━━ Estratto fornito

Scandalo: doppio incubo famigliare di Schnitzler

In Teatro

Dopo aver girato l’Italia «Scandalo» di Schnitzler (in originale «L’eredità») arriva a Milano raccontando la tragica storia di una famiglia votata all’ipocrisia e al perbenismo…

Noi contemporanei, educati alla scuola delle telenovele buoniste in cui qualunque cosa uno possa aver commesso (aborto, divorzio, adulterio e simili brutte storie) alla fine ci si ritrova tutti davanti a un bel piatto di rigatoni, possiamo teoricamente assistere con sguardo rassicurato a uno spettacolo così dichiaratamente ambientato in un altro secolo, e che come sovrappiù ha per titolo una parola che, ormai da tempo, attribuiamo per lo più a fatti di corruzione o di malagestione della cosa pubblica, o al limite (ma bisogna essere veramente prude) a situazioni che sfociano nell’orgia e nel sadomasochismo.

Scandalo. Usato per descrivere una situazione famigliare il termine rischia di apparire talmente vetusto da sfiorare il ridicolo, ed ecco apparire nella nostra mente l’immagine di una signora vestita da sceneggiato anni ’50 che sibilando in direzione della giovane che – per esempio – ha avuto un figlio fuori dal matrimonio esclama rivolta a un’amica “Oh, mia cara, è un vero scandalo!”.

━━━━

▶ [Cose da fare]:
• a. Nella recensione di «Scandalo», qual è il titolo originale dell'opera di Schnitzler?
• b. Riassumi in due frasi il paragrafo della recensione di «Scandalo» che comincia con "Scandalo. Usato per descrivere".
• c. Prosegui la recensione di «Scandalo» subito dopo la sua ultima frase.

━━ Dati grezzi

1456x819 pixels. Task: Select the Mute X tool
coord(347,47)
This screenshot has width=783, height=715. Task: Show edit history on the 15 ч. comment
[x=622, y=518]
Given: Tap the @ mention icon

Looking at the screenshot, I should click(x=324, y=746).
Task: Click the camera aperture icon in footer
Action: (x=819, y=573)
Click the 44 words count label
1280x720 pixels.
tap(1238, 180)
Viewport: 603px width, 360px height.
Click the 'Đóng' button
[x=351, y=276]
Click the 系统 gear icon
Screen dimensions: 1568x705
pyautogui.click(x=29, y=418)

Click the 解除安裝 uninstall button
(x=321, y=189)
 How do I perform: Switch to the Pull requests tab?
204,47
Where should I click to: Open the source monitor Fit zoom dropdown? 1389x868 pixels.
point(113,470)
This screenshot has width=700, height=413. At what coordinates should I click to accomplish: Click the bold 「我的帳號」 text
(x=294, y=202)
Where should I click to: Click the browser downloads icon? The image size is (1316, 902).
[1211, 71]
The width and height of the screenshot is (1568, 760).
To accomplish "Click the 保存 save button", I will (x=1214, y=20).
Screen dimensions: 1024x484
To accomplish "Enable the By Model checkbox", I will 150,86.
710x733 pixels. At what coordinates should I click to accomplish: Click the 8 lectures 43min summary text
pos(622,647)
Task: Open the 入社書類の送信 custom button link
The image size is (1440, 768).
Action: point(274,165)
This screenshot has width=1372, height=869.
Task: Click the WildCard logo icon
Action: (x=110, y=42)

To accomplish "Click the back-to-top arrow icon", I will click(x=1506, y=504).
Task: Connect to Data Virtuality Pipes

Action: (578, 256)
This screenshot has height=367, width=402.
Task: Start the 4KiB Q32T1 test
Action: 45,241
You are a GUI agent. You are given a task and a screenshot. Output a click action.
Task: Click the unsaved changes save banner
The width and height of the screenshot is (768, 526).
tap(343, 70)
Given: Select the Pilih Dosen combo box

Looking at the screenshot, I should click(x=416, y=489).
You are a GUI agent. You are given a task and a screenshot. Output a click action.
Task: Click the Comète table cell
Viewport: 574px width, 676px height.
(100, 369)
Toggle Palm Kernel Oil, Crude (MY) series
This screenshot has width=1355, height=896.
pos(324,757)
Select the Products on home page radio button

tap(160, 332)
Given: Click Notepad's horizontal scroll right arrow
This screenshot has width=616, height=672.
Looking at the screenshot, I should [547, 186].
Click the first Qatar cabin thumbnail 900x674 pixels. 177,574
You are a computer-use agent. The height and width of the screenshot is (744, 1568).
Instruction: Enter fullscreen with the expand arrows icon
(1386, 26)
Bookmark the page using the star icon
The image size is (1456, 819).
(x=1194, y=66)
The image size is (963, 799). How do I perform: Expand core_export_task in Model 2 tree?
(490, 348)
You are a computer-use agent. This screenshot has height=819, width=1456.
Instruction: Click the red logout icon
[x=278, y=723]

━━━━

▶ [Risposte in ordine]:
• a. «L'eredità».

• b. Riferita a una situazione familiare, la parola "scandalo" rischia di sembrare così antiquata da risultare quasi ridicola. Richiama l'immagine di una signora in abiti da sceneggiato anni '50 che, sibilando verso una giovane che ha avuto per esempio un figlio fuori dal matrimonio, dice a un'amica: "Oh, mia cara, è un vero scandalo!".

• c.
Noi non siamo più così. A spazzare il campo da simili retrograde isterie è intervenuta da tempo un’altra parola. Tolleranza. La società oggi è aperta, i costumi sono rinnovati, finito il tempo in cui se si scantonava appena dalla rigidissima morale condivisa si veniva ostracizzati senza appello.

E si ha buon gioco, volendo trovare in questo spettacolo un’allusione ai nostri tempi, a paragonare la protagonista, semmai, a una giovane immigrata messa al bando da una società intimamente razzista.

Infatti Scandalo (ma il titolo originale è L’eredità), bel testo di Arthur Schnitzler messo in scena da Franco Però con Stefania Rocca, Franco Castellano, Filippo Borghi, Adriano Braidotti, Federica De Benedettis, Ester Galazzi, Andrea Germani, Lara Komar, Riccardo Maranzana, Astrid Meloni, Alessio Bernardi e Artur Cocetta, racconta del giovane rampollo di una buona famiglia borghese il quale, in fin di vita dopo una brutta caduta da cavallo, rivela ai parenti di avere un figlio di cinque anni da una ragazza e li prega, dopo la sua morte, di accoglierli in casa. Ed ecco, fra mille conflitti e resistenze, fra la generale disapprovazione, che tutti si sforzano di essere aperti, liberali, pietosi, finché qualcosa di terribile non verrà, provvidenzialmente, a far tornare tutto come si deve.

Lo spettacolo soffre della prova a tratti approssimativa di alcuni attori, il pubblico in più di un’occasione sente che le battute sono battute, parole pronunciate su un palcoscenico, e molte ingenuità interpretative rischiano di provocare una certa uniformità di colori, mentre al contrario in altri momenti la compagnia azzecca il ritmo e la temperatura emotiva, e gli spettatori sono coinvolti dal dolore che accompagna tutta la pièce, il dolore di accettare che i nostri cari siano diversi da come noi volevamo.

Così come – a guardar bene – siamo diversi anche noi.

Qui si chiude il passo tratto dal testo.